讨论：本研究鉴定出CLS作为LATS激酶激酶结构域内新的自磷酸化位点。生化与功能研究凸显CLS磷酸化在激活LATS2激酶及抑制YAP/TAZ转录活性中的关键作用，阻止该位点磷酸化会削弱LATS激酶抑制细胞生长的能力，并可能促进肿瘤进展。LATS激酶整合多样上游信号调控YAP/TAZ活性，因此其活性必须被严格调控；除已知的HM priming磷酸化及AL自磷酸化外，研究人员证明CLS位点磷酸化也是LATS激酶完全激活所需。CLS与AL均位于催化中心周围较长的活化环区域，并可发生自磷酸化。虽然这些自磷酸化事件如何促进激酶激活尚不完全清楚，但推测CLS或AL磷酸化可能影响催化中心的开关构象，从而影响酶效率；CLS也可能作为底物进入的屏障，其磷酸化可能将其从催化中心移开，使YAP/TAZ等底物可被磷酸化。

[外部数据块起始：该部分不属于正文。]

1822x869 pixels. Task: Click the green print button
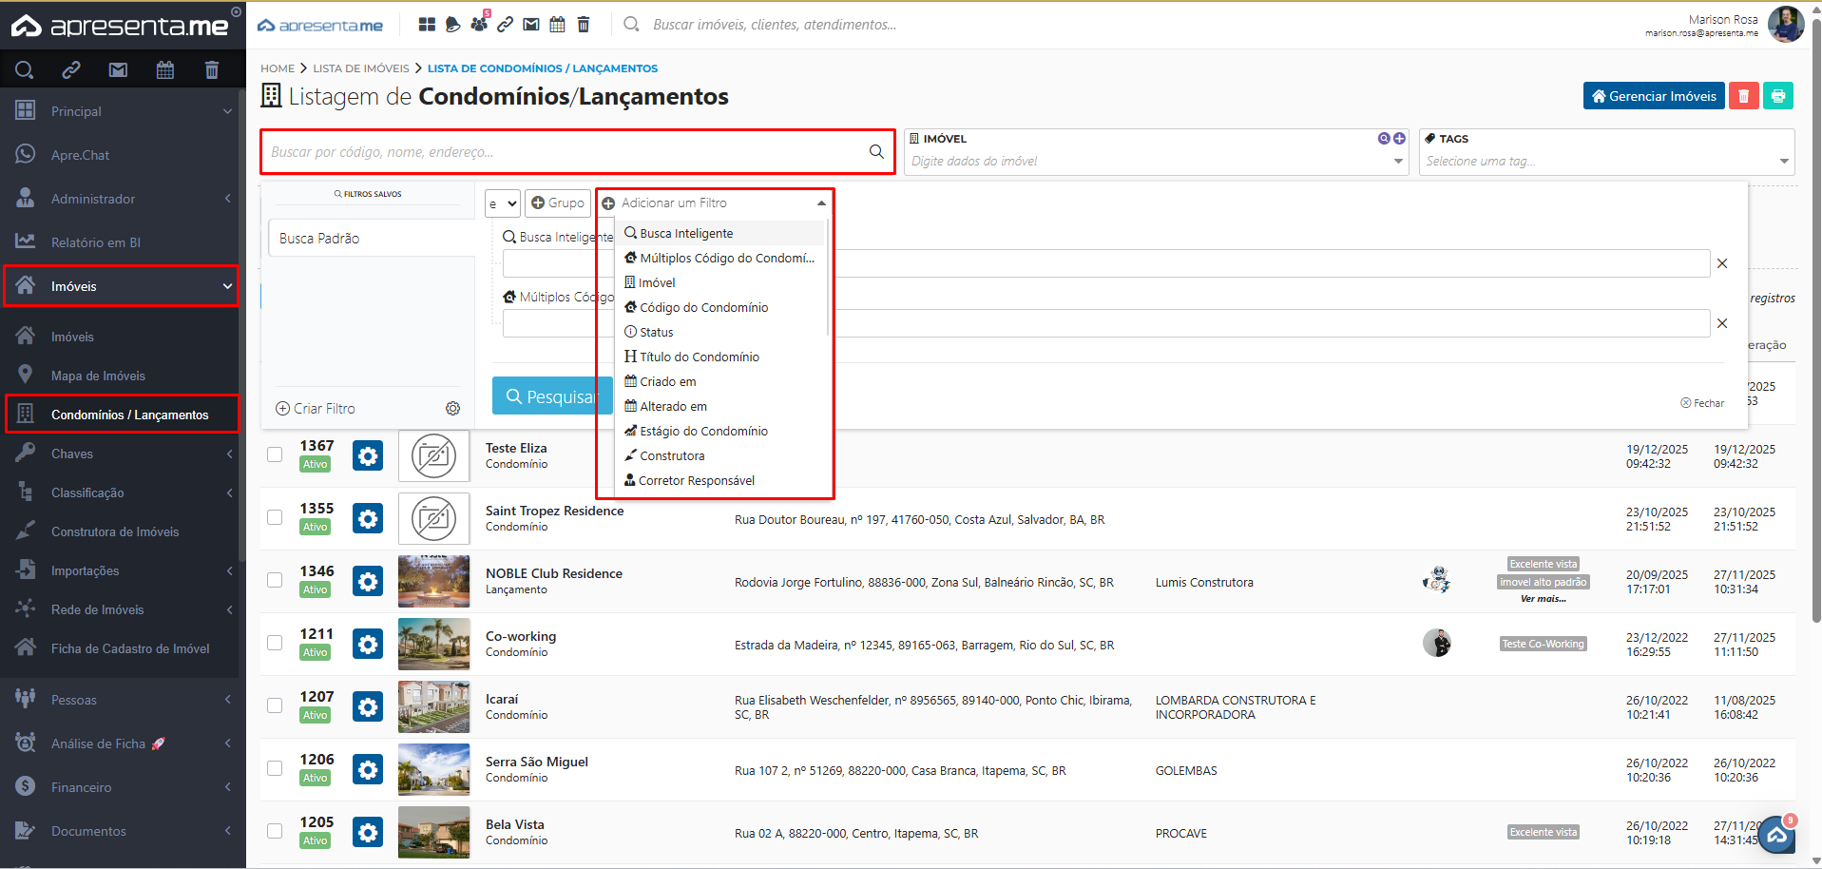click(x=1777, y=96)
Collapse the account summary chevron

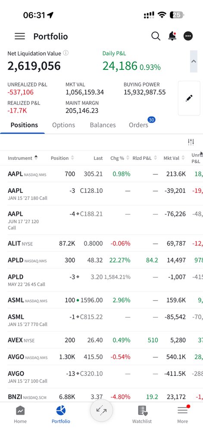pos(194,61)
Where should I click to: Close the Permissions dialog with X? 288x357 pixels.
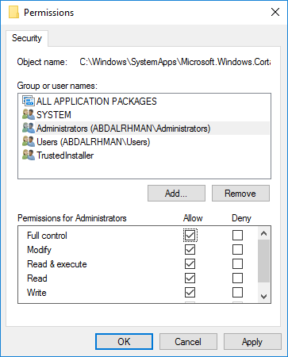coord(275,12)
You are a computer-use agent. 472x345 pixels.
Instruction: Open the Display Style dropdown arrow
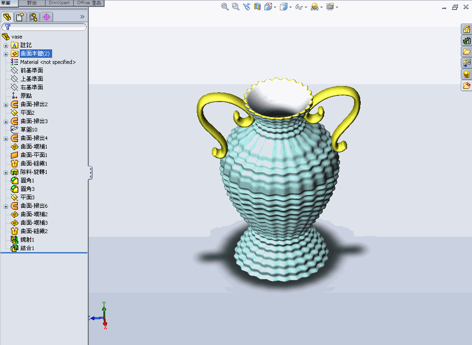click(x=290, y=7)
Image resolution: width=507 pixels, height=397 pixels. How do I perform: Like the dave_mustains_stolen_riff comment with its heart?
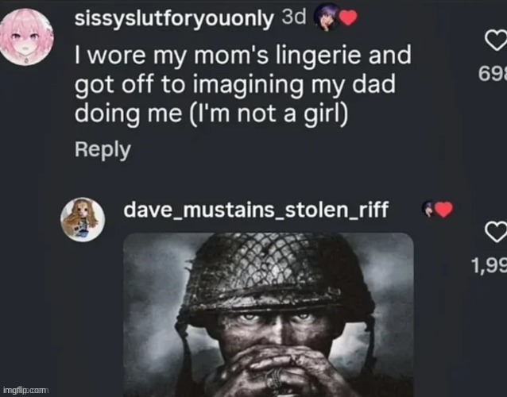point(496,233)
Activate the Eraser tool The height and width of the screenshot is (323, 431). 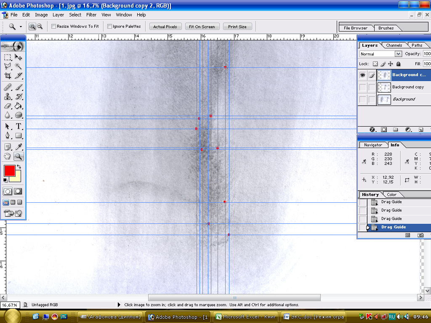(8, 106)
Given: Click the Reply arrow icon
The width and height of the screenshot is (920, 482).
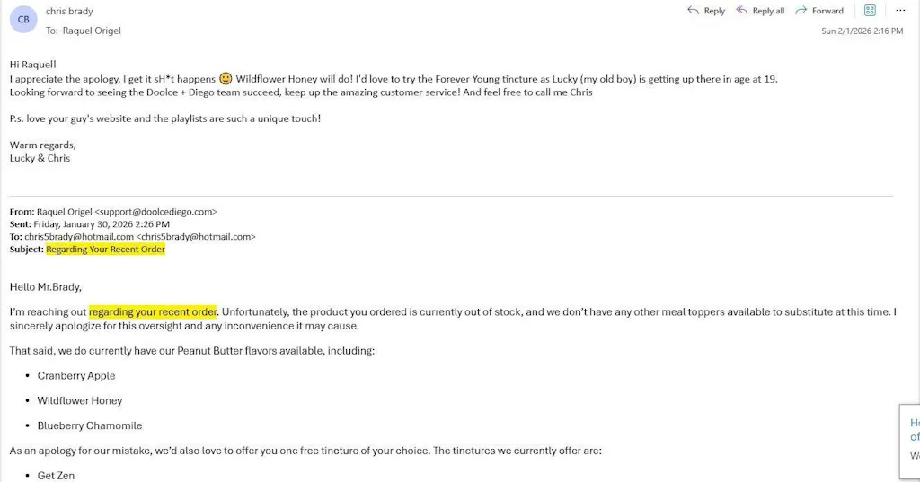Looking at the screenshot, I should (x=693, y=11).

与AL位点类似，CLS位点的磷酸化缺陷型（A）及磷酸化模拟型（D）均削弱LATS激酶活性，提示静态突变不能完全重现该位点磷酸化的动态调控效应，也不能完全排除CLS突变通过影响局部结构而抑制激酶活性的可能，未来结构研究有助于阐明。CLS磷酸化受血清饥饿、细胞密度等多种上游信号调控，且可发生分子间自磷酸化，但是否发生分子内自磷酸化尚待确定；此外有报道CHK1可在UV照射时磷酸化LATS2 CLS位点，故CLS磷酸化可能受细胞微环境依赖的多种机制调控。LATS激酶是癌症治疗与再生医学的理想靶点，针对LATS激酶设计分子探针或药物时需考虑CLS磷酸化状态，因其可能影响抑制剂或激活剂与LATS激酶的亲和力。

研究结论：研究人员鉴定出CLS是LATS激酶激酶结构域内新的自磷酸化位点。生化与功能研究强调CLS磷酸化对激活LATS2激酶及抑制YAP/TAZ转录活性的关键作用。阻止该位点磷酸化会削弱LATS激酶抑制细胞生长的能力，并可能促进肿瘤进展。